#### Exercise details:
Look through the data below. Pick out the lines holding the string "Collapse".
━━━ Records for the exercise
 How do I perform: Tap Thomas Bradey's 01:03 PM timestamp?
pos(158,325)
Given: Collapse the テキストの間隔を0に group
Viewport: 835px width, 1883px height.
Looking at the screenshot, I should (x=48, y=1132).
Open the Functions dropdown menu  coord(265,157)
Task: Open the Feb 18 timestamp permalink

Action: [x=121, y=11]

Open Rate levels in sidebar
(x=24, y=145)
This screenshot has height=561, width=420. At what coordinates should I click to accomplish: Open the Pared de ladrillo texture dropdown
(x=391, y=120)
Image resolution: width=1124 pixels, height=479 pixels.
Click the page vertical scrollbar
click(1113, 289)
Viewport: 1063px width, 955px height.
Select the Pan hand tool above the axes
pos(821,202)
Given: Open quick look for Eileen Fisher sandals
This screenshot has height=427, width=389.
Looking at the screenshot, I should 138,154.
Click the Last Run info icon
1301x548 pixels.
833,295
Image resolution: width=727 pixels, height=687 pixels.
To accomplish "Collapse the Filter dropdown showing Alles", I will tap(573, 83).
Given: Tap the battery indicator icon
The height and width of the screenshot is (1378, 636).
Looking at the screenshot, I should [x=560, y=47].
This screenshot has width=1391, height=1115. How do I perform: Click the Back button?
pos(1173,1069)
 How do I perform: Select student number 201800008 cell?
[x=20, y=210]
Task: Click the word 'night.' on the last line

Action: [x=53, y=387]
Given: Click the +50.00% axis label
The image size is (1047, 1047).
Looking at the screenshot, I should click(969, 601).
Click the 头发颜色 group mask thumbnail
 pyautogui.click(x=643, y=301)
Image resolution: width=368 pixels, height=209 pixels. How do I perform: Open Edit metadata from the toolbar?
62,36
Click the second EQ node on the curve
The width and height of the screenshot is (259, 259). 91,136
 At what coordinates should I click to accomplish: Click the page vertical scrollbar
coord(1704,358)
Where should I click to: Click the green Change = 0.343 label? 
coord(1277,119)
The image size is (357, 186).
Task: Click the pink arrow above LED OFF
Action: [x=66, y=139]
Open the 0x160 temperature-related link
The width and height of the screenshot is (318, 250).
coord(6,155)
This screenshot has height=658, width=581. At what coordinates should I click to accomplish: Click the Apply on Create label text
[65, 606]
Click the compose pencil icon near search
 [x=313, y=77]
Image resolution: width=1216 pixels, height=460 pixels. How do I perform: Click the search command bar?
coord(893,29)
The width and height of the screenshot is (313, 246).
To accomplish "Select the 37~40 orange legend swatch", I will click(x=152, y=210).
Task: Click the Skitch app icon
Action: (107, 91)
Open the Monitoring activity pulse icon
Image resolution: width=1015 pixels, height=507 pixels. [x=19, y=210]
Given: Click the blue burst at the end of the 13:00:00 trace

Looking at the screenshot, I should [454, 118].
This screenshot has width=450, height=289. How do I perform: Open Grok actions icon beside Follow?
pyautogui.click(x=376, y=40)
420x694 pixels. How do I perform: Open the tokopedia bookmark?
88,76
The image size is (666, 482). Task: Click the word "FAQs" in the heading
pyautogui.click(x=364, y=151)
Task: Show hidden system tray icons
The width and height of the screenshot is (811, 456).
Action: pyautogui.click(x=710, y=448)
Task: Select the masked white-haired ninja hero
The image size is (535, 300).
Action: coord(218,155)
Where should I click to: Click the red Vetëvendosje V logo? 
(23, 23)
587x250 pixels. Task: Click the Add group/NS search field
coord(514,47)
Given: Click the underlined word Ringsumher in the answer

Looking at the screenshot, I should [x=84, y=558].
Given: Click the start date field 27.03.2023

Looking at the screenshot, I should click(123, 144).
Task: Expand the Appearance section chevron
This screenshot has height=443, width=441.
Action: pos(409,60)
━━━━━━
#### Your solution:
Given: Collapse the テキストの間隔を0に group
To accomplish "Collapse the Filter dropdown showing Alles", I will tap(573, 83).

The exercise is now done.